陆长风震惊得连手中的清虹剑也抓不稳了,咣当一声,清虹剑掉落地上。他看着掉在地上的清虹剑,竟笑了,“都说清虹剑是天清门掌门接班人的象征。自师父将剑赐予我,多少师兄弟都心生羡慕。唯有我总念自己活不过二十五,从来只觉这只是责任重大,从不敢想及未来。如今想来,这清虹剑分明是催命符……”
“二十五……”灵荷这会儿竟轻轻蹙了蹙眉,“这是许临扬打算保你性命的最长期限。都道,男子八岁肾气实,发长齿更;二八肾气盛,天癸至,精气溢泻,阴阳和;三八肾气平均,筋骨劲强,故真牙生而长极;四八筋骨隆盛,肌肉满壮。换魂术施展讲究时机,最宜在肾气强盛却又未及筋骨隆盛时渡魂。”
“二八肾气盛,三八肾气平均,四八筋骨隆盛……”陆长风喃喃道,“所以,师父对我的杀心,在十六岁时便已……怪不得……”他从地上拾起了清虹剑,忆起往事,“清虹剑便是在我十六岁那年赐予我的……”陆长风苦笑一声,眼眶中竟禁不住有泪在打转。男儿有泪不轻弹,只因未到伤心处。此刻的陆长风当真是伤心又绝望。
而一直平静的灵荷言及二十五,不由得又想起了同样被断言活不过二十五岁的林绯荷,心中不禁怆然。他多希望,那时阅及的古书中对林绯荷寿命的断言,也可以像陆长风这样,被证明是假的。

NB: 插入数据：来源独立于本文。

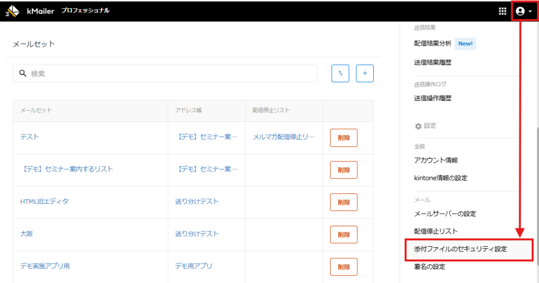This screenshot has height=283, width=539.
Task: Open the 送り分けテスト address book for 大阪
Action: tap(196, 234)
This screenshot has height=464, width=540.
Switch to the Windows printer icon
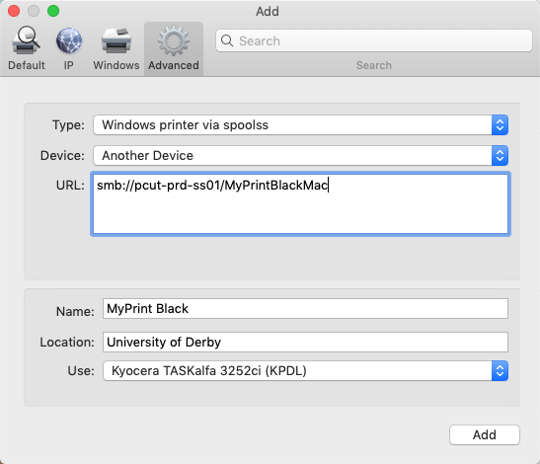pyautogui.click(x=116, y=40)
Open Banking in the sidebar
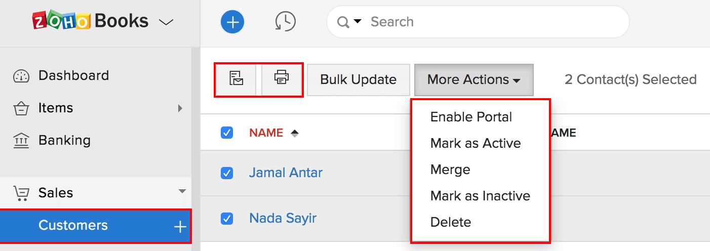Viewport: 710px width, 251px height. click(x=64, y=140)
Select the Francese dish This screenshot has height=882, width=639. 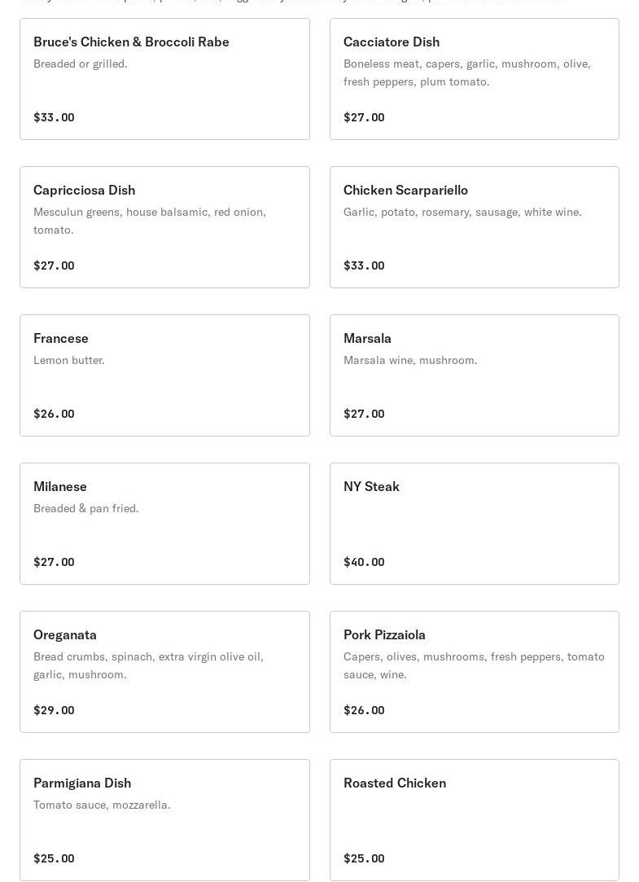[x=164, y=375]
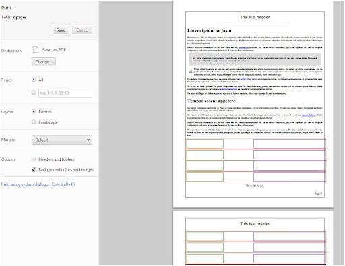The height and width of the screenshot is (266, 345).
Task: Click the second page preview header
Action: coord(255,224)
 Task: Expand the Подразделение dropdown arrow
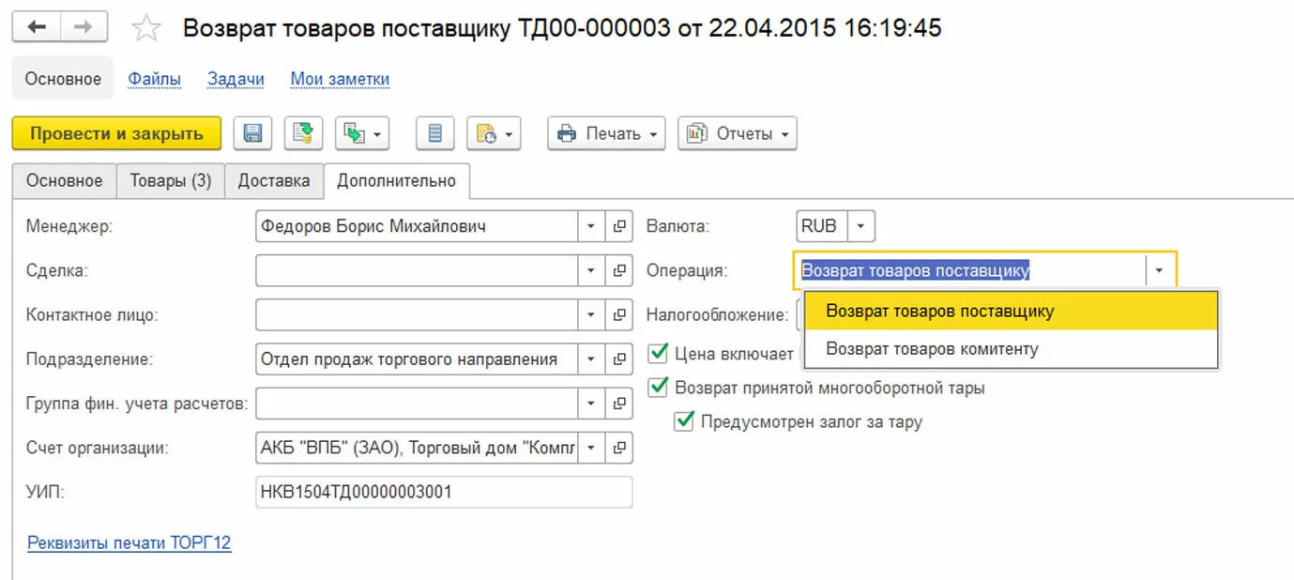click(591, 359)
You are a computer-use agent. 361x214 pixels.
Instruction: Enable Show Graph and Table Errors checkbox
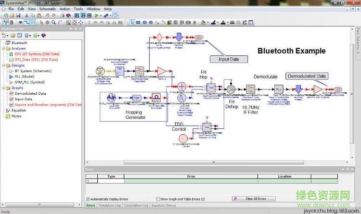coord(158,199)
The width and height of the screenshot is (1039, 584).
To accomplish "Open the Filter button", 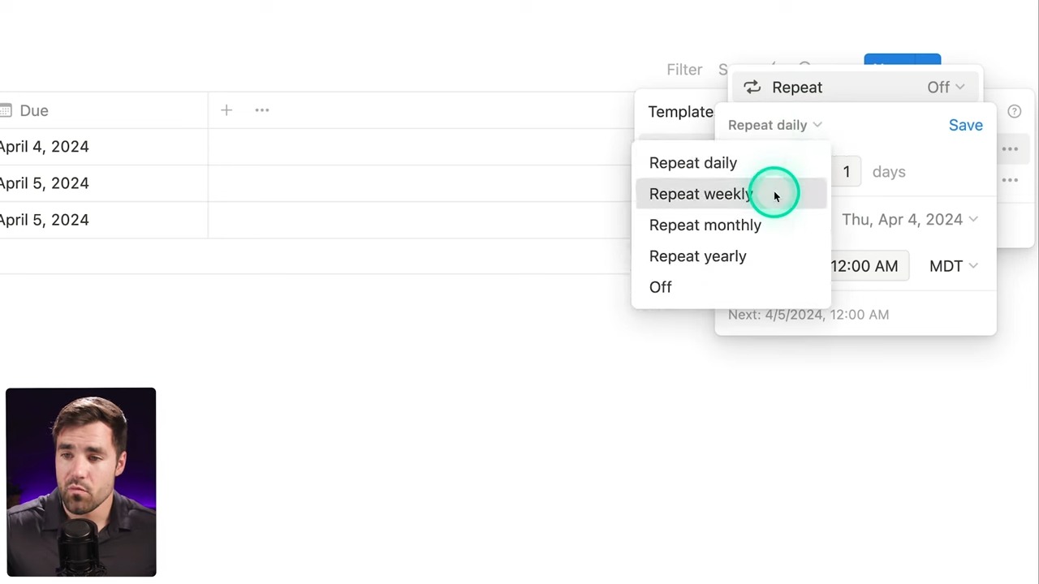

但,那本古书中的一字一句都记得真切。林绯荷是女子之身。对女子而言,七岁肾气盛,齿更发长;二七而天癸至,任脉通,太冲脉盛;三七肾气平均,故真牙生而长极;四七筋骨坚,发长极,身体盛壮。对林绯荷而言,由三七肾气平均之年开始,封印的压制就已然无法再阻止体内两股变得足够强盛的血统相斥,如是不过四年,终只会经脉尽断而亡。灵荷悄然轻叹,眼眸也都黯然垂下。表面上看着,倒像是他在为陆长风而慨叹。
“昨日之事不可追,”一直隐匿在远处的桃染此刻携着林绯荷翩然现身,打破了灵荷与陆长风交谈现场的哀伤气氛,“但明日之事倒还是可改变的。”他看了看眼神复杂的陆长风,话藏深义,“你说是吗?陆公子?”
陆长风虽与桃染打交道不多,但他还是一下听出了桃染是话中有话。“你想说什么?直说吧。”陆长风倒是直截了当。
面对神情凝重而严肃的陆长风,桃染脸上的微微笑意更显诡谲。“玉方对你的好意是假的。但,你与天清门众多弟子的感情却是真的。有战必有伤亡。而你应该不会想任何师兄弟因为玉方而再有牺牲了吧?”桃染抬手拍了拍陆长风的肩膀,“眼下,倒是有或许可以阻止明日之战的方法。不知道,你是否愿意一试?”
陆长风听着桃染的话,只觉他不怀好意,但他说的却又直直击中了自己的心坎。“什么方法?”纵然对桃染有诸多的质疑,但陆长风却是明白,自己根本没有别的选择,他只能选择相信桃染,又或者说,他只能祈祷桃染是可以相信的。因为他真的不希望天清门再有血光之灾了。在知道了玉方所有秘密与阴谋之后,陆长风更意识到,自己从来都只是在这混沌漩涡中挣扎着,想抽身都不得。而桃染此刻所言,犹如给漩涡中的他抛下了一条绳索,但绳索的另一端到底是拴紧稳当的还是虚悬不定的,他不知,但却只能抓住这绳索。不然,漩涡滚滚,他就只能看着天清门被玉方带入无间地狱。